Item position entries:
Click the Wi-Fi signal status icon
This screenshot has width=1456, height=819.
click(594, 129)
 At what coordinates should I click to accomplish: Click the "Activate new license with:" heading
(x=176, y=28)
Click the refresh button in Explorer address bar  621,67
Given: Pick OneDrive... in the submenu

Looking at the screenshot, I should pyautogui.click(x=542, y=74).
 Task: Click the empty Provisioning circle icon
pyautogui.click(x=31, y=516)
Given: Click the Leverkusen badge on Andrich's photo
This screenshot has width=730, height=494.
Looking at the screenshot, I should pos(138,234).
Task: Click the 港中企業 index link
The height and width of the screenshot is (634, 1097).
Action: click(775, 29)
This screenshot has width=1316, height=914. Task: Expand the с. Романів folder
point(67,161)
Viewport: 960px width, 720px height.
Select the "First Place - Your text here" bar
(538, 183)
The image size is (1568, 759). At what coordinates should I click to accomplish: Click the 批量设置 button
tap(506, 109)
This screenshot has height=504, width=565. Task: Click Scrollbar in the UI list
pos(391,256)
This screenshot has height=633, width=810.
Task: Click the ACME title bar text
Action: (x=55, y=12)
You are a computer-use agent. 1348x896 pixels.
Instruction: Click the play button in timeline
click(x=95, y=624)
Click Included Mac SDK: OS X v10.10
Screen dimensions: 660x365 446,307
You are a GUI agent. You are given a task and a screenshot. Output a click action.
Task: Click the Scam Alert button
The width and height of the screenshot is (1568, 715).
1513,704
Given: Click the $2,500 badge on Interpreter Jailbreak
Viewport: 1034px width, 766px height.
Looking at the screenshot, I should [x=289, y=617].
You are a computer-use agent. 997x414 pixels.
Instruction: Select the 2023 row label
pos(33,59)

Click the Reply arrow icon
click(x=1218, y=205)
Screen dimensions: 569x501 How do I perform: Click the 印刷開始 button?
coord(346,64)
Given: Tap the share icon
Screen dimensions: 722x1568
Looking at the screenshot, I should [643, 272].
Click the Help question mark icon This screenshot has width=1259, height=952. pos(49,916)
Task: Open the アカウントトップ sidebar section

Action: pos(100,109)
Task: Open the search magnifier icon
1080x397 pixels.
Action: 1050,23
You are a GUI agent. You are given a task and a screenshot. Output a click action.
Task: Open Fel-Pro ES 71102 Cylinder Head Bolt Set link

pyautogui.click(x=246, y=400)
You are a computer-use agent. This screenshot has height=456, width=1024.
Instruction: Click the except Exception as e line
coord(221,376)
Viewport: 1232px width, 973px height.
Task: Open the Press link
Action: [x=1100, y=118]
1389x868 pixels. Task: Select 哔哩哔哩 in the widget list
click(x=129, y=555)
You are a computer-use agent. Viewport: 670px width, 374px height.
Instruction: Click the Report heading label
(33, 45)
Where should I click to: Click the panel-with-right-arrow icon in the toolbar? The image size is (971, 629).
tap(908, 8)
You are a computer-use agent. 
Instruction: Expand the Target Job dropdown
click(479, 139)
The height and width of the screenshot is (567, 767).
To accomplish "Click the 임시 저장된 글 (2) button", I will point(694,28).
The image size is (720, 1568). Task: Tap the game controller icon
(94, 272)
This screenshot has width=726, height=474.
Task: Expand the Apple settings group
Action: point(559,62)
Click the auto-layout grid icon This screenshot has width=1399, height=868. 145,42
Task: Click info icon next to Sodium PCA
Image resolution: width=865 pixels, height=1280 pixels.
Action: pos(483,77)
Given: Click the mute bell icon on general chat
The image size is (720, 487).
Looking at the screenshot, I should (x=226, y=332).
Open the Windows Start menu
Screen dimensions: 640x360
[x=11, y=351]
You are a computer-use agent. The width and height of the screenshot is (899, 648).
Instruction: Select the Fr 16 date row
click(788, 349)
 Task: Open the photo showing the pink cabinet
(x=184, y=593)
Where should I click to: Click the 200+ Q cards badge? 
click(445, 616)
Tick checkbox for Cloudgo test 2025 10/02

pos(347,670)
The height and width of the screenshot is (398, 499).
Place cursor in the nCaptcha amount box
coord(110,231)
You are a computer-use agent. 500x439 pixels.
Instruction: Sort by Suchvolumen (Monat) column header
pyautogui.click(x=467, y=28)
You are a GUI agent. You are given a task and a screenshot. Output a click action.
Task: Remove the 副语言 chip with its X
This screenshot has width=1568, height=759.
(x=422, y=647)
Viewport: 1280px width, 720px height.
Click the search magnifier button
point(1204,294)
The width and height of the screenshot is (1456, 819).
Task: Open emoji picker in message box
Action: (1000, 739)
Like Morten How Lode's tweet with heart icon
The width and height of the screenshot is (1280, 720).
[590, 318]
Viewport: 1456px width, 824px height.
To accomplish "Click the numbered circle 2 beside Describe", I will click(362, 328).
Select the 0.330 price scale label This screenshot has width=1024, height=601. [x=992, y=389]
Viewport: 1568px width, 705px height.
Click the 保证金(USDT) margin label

### Exercise brief
Rewrite the lines starting with the line that contains "1389x868 pixels. Task: Select" and going on through the line that contains "I will point(694,28).". Put "screen assistant" wherever "computer-use agent" appears, and leave everything else unchanged.

### Output for this task
1389x868 pixels. Task: Select 哔哩哔哩 in the widget list
click(x=129, y=555)
You are a screen assistant. Viewport: 670px width, 374px height.
Instruction: Click the Report heading label
(33, 45)
Where should I click to: Click the panel-with-right-arrow icon in the toolbar? The image size is (971, 629).
tap(908, 8)
You are a screen assistant. 
Instruction: Expand the Target Job dropdown
click(479, 139)
The height and width of the screenshot is (567, 767).
To accomplish "Click the 임시 저장된 글 (2) button", I will point(694,28).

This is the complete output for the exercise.